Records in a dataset
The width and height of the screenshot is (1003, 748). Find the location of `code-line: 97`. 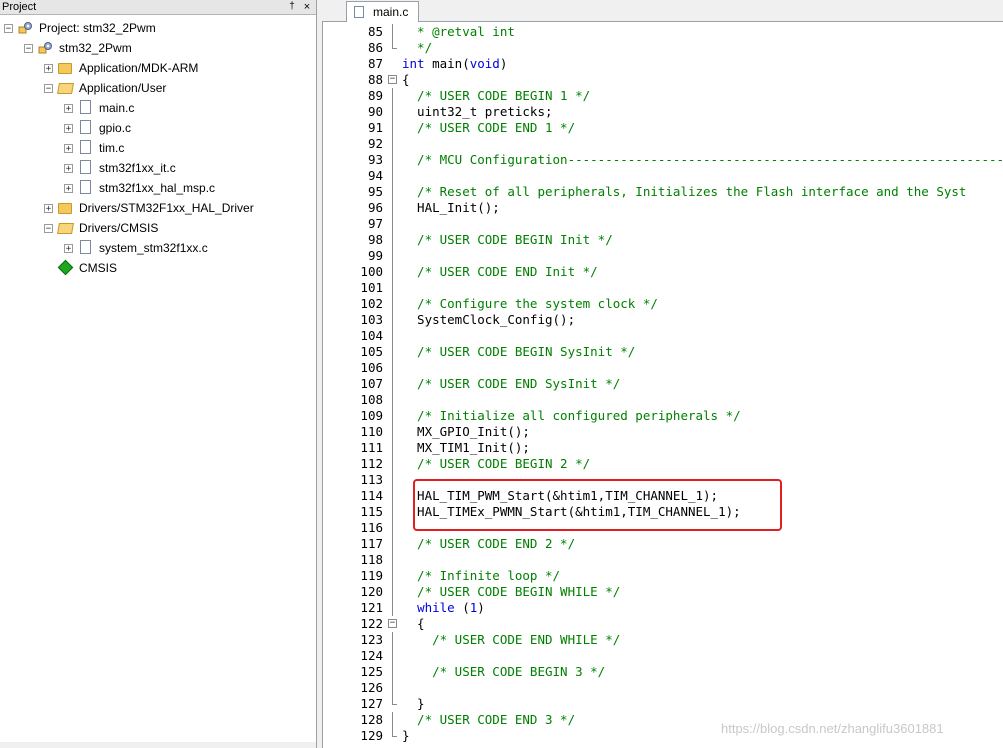

code-line: 97 is located at coordinates (663, 224).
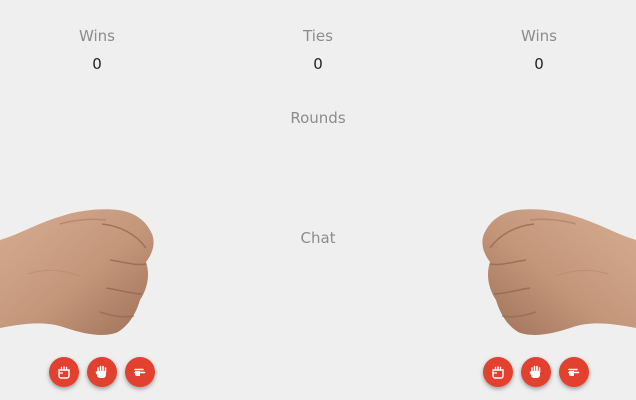 This screenshot has height=400, width=636. I want to click on right-paper-button, so click(536, 372).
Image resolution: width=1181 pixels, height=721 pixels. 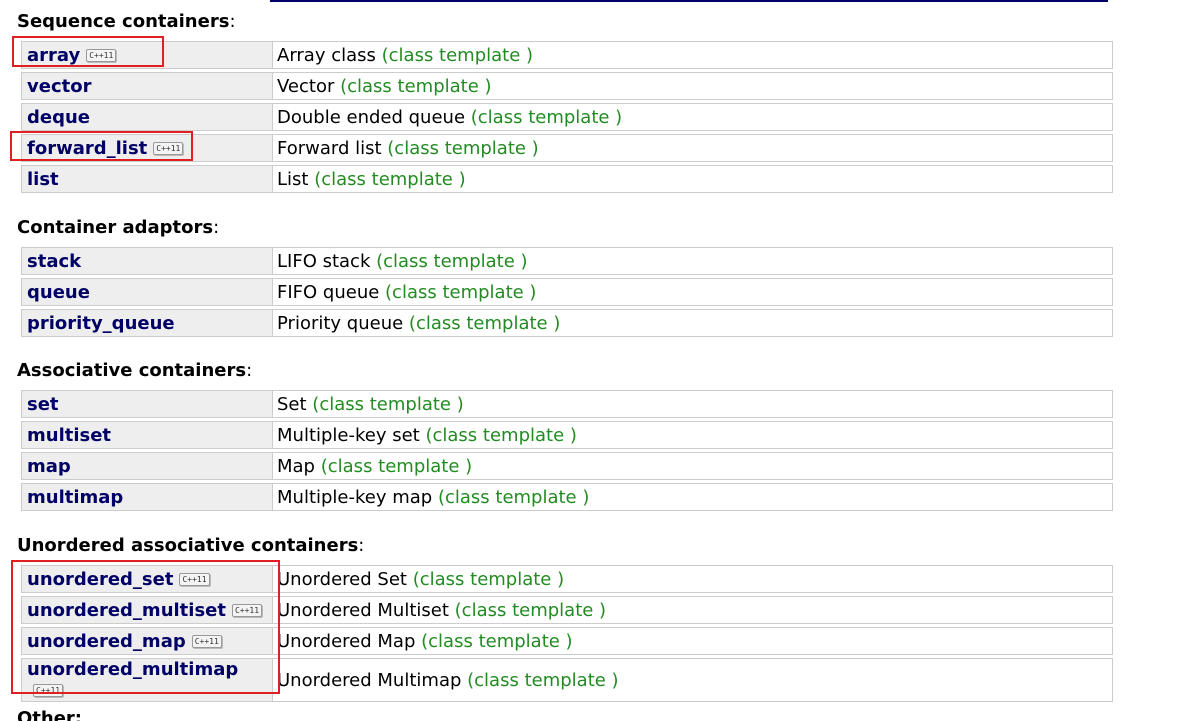 I want to click on container-description: Forward list, so click(x=330, y=148).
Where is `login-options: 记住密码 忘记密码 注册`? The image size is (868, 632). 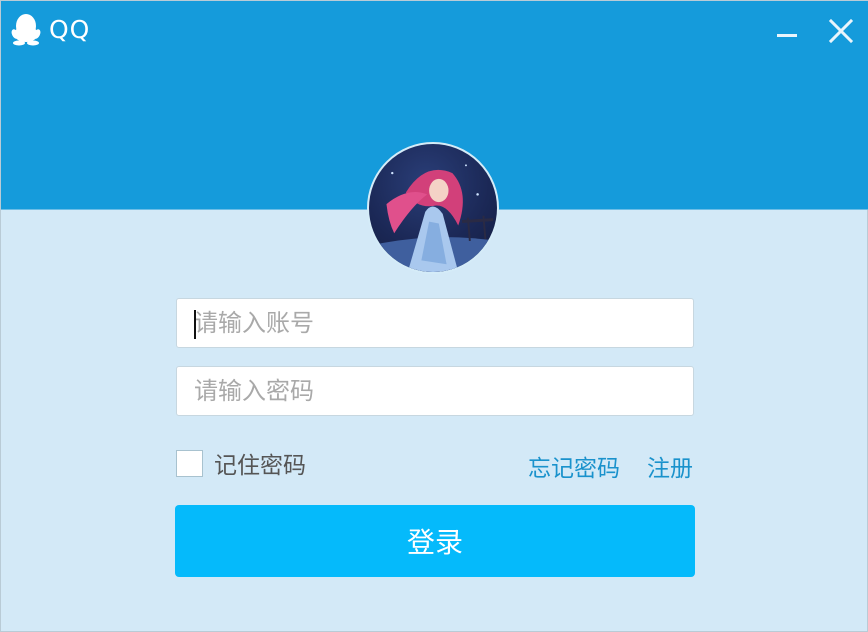 login-options: 记住密码 忘记密码 注册 is located at coordinates (435, 464).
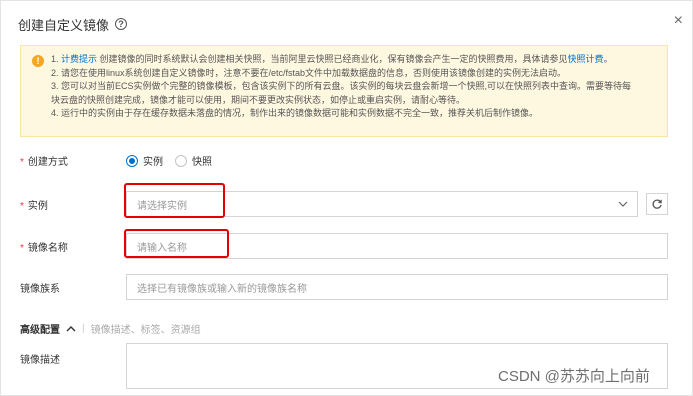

[YOUR TASK] Reproduce the data from the beginning through the line containing "This screenshot has", both ends included, substituting "position" for "location" and keeping everything else unchanged. Leave the pictures out.

[FINISHED EXERCISE]
The width and height of the screenshot is (1003, 748). Find the position of `code-line: 97`. 

code-line: 97 is located at coordinates (663, 224).
 This screenshot has height=400, width=636. I want to click on right-paper-button, so click(536, 372).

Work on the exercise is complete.